_What you will do_: Transcribe every entry that follows, word for word, and omit the images.

_Task data_:
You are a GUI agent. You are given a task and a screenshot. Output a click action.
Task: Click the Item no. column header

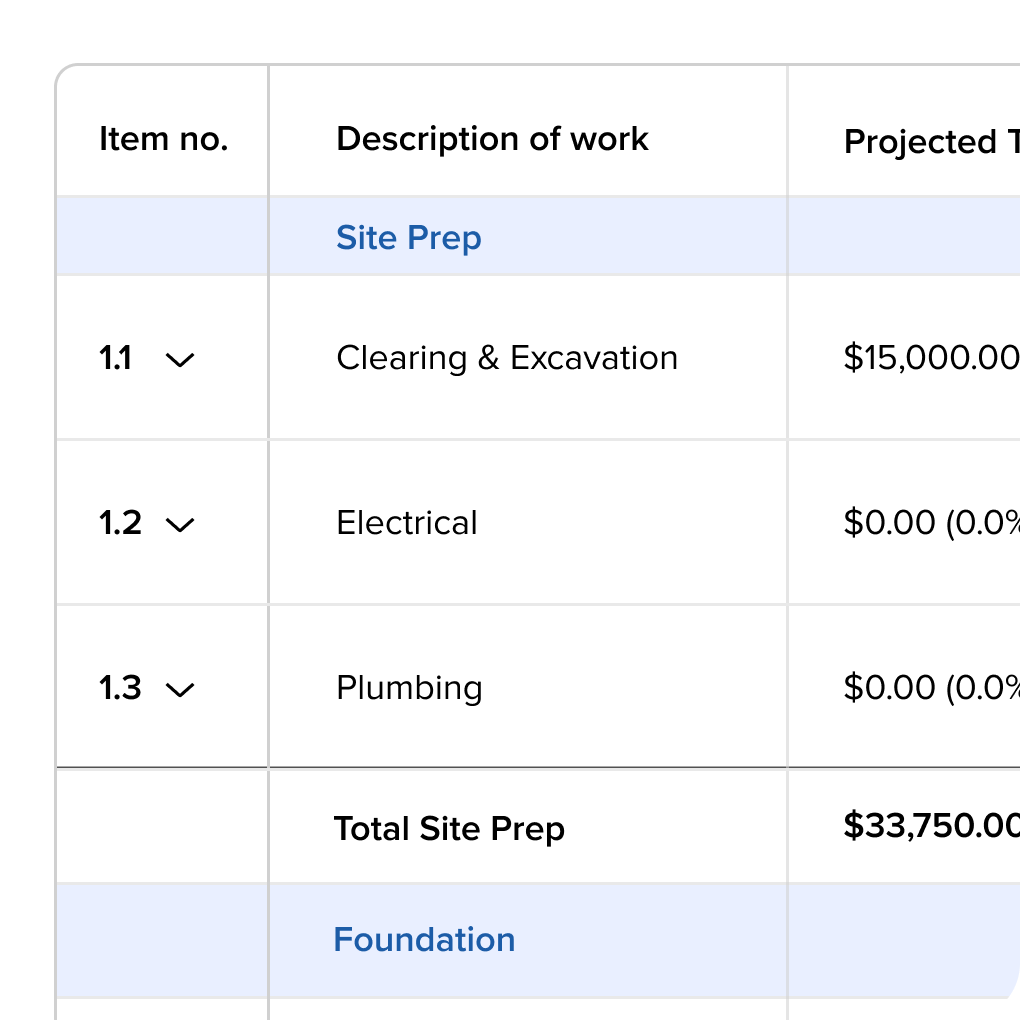[163, 139]
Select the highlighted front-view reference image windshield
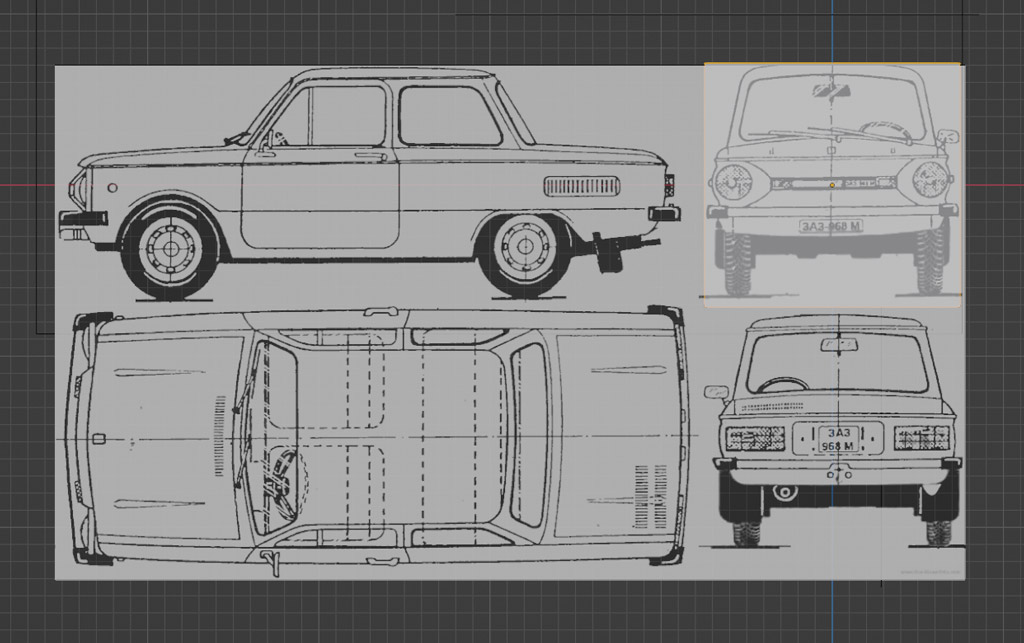Viewport: 1024px width, 643px height. 832,110
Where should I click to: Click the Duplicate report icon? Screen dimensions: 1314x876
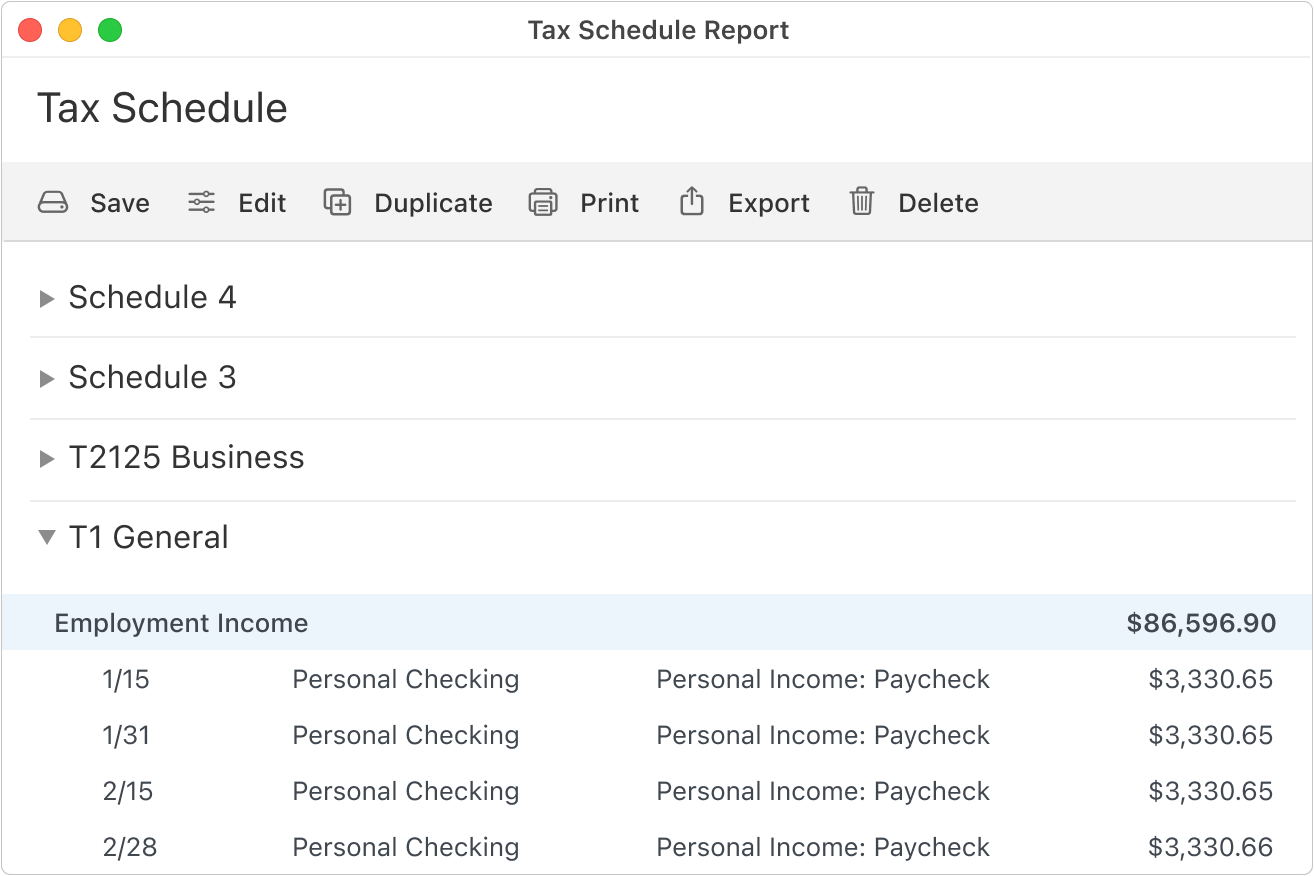click(338, 203)
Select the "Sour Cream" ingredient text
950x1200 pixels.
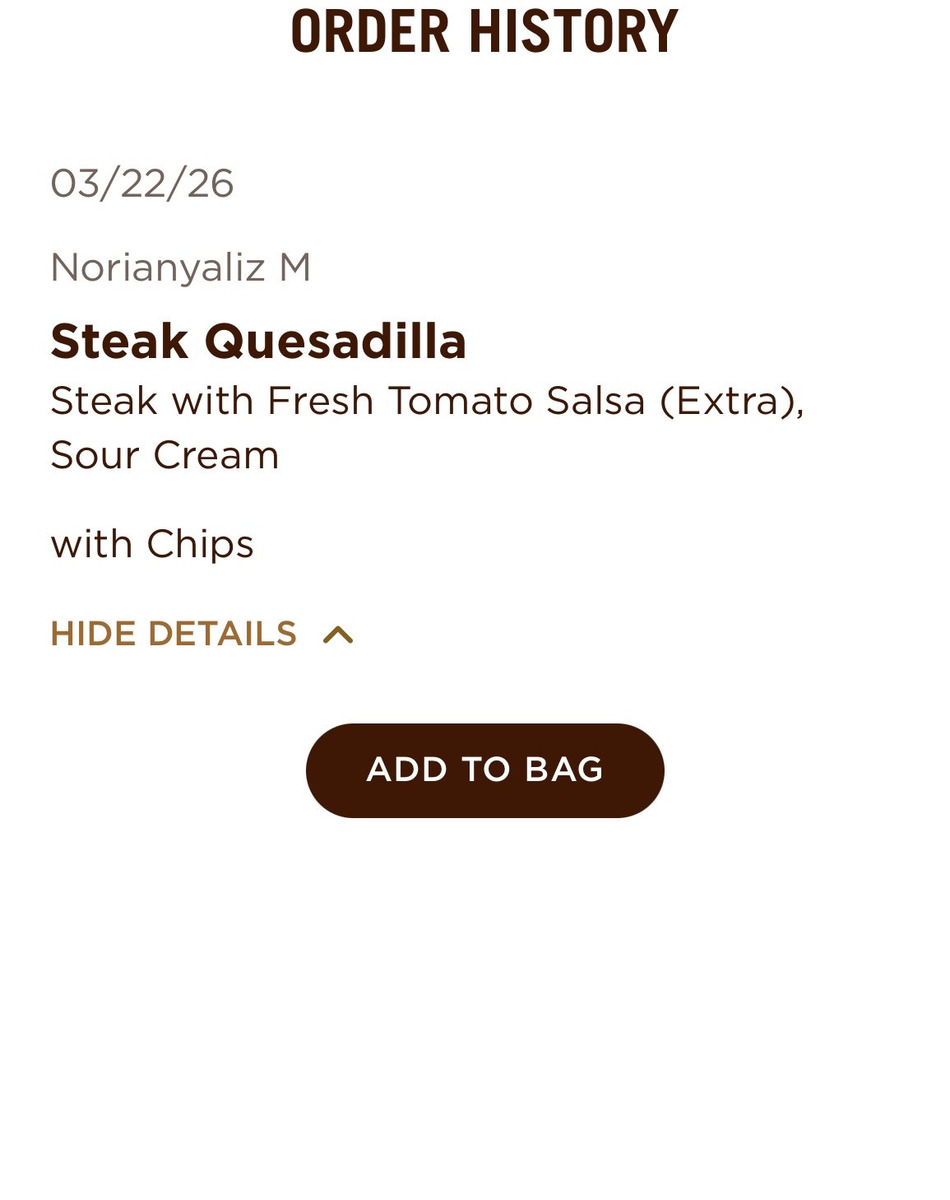[x=165, y=456]
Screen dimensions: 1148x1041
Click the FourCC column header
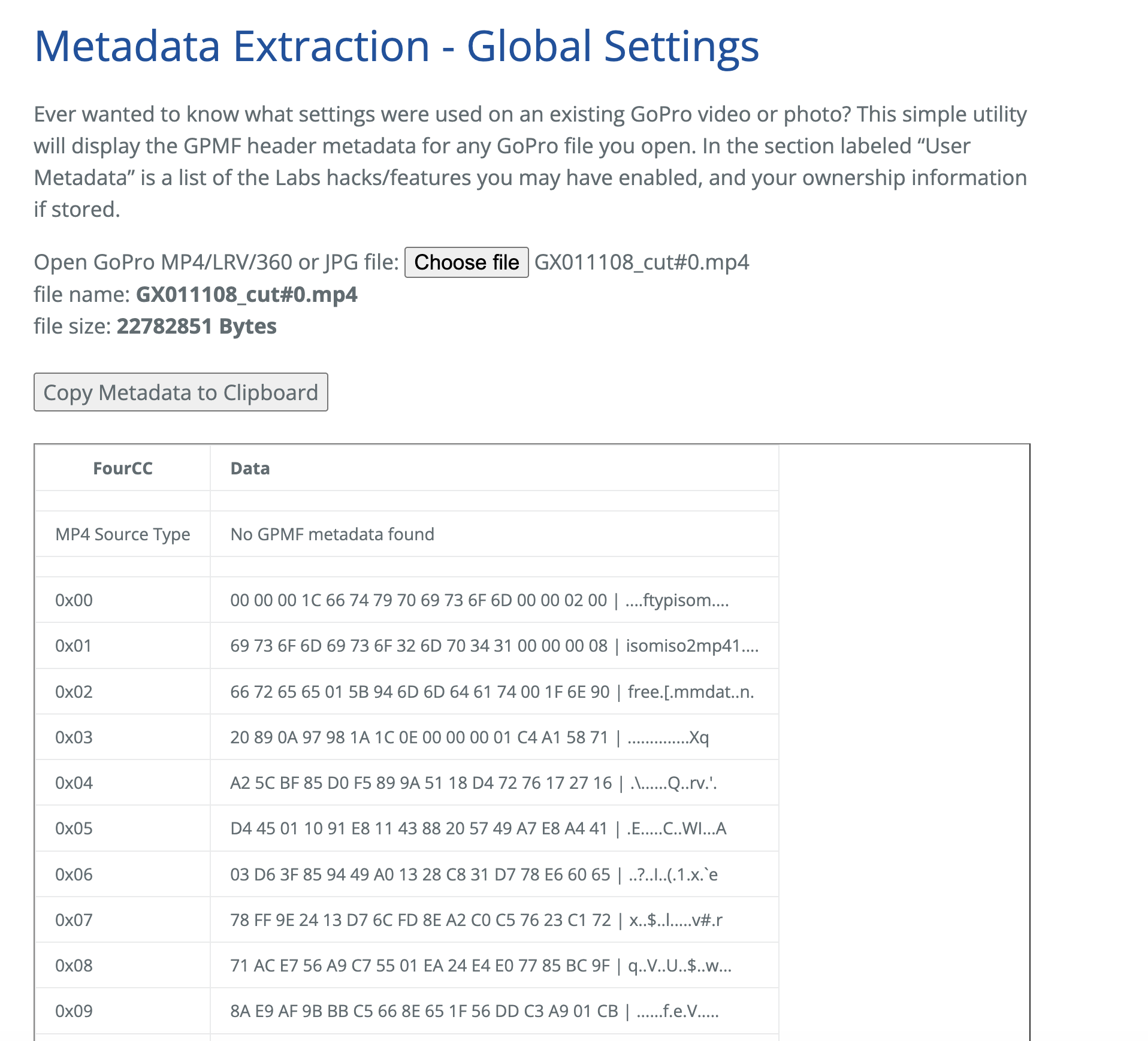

_The completed task_:
You are a GUI agent. You are given a task and a screenshot. Output a click action.
Task: Click the Item no. column header

[163, 139]
Select the highlighted front-view reference image windshield
Viewport: 1024px width, 643px height. 832,110
Where should I click to: Click the Duplicate report icon? Screen dimensions: 1314x876
click(338, 203)
Select the "Sour Cream" ingredient text
950x1200 pixels.
[x=165, y=456]
Screen dimensions: 1148x1041
Click the FourCC column header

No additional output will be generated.